§ Activity: Would you please output, word for word, the span of the listing below that opens on the line containing "Task: Click the refresh VPC list button" and closes on the line containing "Viewport: 644px width, 352px height."? Include both ends and nothing more.

§ Material shown:
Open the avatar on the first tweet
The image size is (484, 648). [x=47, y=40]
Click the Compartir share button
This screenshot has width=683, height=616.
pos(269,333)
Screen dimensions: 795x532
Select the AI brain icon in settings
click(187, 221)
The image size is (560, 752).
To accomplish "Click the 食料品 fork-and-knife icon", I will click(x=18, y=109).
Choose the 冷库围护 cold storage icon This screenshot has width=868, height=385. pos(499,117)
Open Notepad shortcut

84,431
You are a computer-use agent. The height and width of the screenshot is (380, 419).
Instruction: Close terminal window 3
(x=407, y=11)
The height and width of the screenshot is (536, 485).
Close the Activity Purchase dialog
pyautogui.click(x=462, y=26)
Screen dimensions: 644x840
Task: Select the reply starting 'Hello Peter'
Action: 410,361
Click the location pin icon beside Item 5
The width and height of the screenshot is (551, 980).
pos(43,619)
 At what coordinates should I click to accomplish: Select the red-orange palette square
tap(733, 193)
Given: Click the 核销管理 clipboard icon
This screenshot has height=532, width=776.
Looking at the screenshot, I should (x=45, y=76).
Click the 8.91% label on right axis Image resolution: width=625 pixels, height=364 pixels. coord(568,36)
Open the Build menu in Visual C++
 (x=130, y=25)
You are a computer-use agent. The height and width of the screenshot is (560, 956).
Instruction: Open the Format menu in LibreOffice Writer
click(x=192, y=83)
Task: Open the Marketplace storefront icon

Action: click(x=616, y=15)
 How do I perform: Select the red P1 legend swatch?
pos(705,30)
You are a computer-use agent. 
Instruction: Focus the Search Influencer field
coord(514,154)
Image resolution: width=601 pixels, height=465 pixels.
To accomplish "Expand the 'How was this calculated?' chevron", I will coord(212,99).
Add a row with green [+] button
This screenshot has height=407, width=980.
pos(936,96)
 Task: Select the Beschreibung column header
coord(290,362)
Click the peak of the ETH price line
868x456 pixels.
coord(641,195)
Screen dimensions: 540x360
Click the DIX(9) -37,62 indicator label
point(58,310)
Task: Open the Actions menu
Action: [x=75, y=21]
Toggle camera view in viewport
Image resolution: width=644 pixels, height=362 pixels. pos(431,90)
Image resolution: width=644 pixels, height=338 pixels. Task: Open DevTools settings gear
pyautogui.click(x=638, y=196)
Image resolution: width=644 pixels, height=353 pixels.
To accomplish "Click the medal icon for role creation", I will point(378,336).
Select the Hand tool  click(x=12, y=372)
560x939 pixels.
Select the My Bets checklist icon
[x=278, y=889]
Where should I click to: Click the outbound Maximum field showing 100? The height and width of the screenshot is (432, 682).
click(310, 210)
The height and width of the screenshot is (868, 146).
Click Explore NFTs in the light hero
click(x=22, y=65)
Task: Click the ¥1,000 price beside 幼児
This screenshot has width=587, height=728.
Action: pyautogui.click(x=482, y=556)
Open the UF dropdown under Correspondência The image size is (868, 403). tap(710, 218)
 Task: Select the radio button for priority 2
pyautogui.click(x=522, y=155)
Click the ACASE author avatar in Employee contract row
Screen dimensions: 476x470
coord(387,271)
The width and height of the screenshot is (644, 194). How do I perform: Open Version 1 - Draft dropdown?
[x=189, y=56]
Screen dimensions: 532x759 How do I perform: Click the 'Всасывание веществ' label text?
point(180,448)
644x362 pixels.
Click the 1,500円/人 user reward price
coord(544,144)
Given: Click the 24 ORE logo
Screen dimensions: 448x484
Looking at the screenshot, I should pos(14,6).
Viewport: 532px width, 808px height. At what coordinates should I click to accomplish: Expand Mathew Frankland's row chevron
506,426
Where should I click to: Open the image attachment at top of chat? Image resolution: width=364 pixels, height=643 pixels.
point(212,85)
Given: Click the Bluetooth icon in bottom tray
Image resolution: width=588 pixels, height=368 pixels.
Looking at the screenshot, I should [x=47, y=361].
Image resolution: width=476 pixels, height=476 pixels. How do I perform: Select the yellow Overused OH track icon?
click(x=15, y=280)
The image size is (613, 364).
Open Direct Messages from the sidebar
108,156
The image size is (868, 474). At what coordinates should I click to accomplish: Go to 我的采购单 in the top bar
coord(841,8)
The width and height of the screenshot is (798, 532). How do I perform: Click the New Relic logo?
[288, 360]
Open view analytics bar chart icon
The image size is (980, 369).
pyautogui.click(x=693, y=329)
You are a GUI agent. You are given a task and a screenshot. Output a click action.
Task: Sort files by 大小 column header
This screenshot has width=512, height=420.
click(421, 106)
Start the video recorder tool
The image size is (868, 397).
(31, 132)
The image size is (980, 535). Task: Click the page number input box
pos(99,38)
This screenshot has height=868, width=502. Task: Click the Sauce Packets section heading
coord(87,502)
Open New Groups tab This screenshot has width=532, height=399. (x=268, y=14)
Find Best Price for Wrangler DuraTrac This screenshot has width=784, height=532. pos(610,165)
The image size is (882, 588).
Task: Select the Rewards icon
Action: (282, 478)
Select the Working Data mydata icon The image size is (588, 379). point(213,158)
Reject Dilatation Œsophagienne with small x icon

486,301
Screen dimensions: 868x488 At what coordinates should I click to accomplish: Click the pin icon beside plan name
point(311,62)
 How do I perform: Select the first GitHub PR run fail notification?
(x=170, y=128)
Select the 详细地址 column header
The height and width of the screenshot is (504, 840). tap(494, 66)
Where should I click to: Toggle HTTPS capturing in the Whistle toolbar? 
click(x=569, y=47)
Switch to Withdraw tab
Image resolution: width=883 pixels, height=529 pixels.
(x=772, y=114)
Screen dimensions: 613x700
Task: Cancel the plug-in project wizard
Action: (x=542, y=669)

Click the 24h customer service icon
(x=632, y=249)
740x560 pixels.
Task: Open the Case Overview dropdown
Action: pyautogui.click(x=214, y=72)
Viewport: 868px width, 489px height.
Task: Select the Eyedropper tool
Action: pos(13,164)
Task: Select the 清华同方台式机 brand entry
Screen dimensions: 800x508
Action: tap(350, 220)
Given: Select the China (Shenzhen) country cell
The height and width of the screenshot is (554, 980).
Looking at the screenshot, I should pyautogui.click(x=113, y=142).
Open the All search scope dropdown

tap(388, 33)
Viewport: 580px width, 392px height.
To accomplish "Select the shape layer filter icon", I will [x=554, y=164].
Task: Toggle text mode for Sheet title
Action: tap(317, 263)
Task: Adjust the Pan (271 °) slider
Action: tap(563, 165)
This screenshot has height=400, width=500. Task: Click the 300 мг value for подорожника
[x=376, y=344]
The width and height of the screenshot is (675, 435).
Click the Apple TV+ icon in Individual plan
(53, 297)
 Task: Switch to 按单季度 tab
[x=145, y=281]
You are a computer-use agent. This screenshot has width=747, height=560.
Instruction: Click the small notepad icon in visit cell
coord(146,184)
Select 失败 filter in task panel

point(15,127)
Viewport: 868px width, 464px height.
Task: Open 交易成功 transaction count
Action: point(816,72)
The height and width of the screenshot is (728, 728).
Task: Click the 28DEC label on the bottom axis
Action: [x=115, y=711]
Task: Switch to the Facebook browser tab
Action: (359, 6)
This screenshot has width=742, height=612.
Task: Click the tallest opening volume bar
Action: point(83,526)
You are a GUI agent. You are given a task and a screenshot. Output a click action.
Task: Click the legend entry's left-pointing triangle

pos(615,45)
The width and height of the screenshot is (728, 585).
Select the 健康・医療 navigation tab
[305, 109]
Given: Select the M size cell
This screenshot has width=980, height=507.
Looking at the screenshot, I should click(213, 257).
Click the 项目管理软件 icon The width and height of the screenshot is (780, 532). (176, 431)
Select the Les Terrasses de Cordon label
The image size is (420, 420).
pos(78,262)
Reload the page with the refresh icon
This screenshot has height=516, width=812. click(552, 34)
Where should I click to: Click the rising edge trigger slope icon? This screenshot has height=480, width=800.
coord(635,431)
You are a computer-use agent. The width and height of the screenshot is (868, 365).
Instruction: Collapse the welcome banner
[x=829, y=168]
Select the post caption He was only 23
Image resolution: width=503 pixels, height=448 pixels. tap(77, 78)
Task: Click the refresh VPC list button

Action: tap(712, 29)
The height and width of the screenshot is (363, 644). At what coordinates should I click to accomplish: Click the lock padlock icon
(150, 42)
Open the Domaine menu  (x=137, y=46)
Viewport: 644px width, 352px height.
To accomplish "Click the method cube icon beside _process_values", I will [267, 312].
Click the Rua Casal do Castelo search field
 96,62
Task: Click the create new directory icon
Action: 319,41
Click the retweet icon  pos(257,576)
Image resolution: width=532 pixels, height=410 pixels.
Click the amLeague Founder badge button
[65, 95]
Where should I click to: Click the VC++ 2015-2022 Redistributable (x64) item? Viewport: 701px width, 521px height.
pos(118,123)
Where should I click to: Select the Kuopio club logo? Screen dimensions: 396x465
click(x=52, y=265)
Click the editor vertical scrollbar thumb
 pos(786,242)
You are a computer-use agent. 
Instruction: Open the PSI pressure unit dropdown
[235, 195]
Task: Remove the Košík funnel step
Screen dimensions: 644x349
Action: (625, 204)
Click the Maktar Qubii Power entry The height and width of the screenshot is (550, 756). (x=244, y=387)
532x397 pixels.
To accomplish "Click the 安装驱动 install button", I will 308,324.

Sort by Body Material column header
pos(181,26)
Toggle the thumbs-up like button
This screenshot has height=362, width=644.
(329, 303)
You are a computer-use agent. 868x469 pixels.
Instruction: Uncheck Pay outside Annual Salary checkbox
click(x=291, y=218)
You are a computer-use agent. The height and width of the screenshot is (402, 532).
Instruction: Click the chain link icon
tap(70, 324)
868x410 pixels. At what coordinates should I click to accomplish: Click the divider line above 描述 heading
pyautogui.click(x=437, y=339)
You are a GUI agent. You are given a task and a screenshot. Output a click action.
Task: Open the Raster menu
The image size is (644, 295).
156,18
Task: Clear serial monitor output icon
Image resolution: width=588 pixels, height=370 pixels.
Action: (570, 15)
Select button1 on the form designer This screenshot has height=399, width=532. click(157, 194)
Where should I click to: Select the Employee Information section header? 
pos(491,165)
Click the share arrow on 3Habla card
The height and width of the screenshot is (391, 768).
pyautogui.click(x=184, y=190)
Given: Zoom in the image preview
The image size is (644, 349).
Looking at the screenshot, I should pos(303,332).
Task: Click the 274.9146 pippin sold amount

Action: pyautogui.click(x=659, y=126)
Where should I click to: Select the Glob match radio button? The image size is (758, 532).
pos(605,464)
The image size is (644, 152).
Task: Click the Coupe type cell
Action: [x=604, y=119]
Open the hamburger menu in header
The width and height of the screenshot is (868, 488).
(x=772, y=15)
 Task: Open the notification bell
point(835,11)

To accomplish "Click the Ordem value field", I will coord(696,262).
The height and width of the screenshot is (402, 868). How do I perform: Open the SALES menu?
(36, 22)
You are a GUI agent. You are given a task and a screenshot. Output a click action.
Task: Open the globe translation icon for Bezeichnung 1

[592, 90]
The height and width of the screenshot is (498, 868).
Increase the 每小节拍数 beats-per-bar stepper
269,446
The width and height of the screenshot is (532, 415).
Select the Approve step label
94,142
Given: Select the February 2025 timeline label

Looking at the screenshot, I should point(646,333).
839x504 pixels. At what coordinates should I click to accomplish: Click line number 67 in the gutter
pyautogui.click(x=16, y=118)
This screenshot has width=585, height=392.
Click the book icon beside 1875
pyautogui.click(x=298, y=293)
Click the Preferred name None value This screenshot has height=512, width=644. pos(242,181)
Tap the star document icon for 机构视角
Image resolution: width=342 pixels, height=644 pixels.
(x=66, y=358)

§ Written solution:
Task: Click the refresh VPC list button

Action: tap(712, 29)
The height and width of the screenshot is (363, 644). At what coordinates should I click to accomplish: Click the lock padlock icon
(150, 42)
Open the Domaine menu  (x=137, y=46)
Viewport: 644px width, 352px height.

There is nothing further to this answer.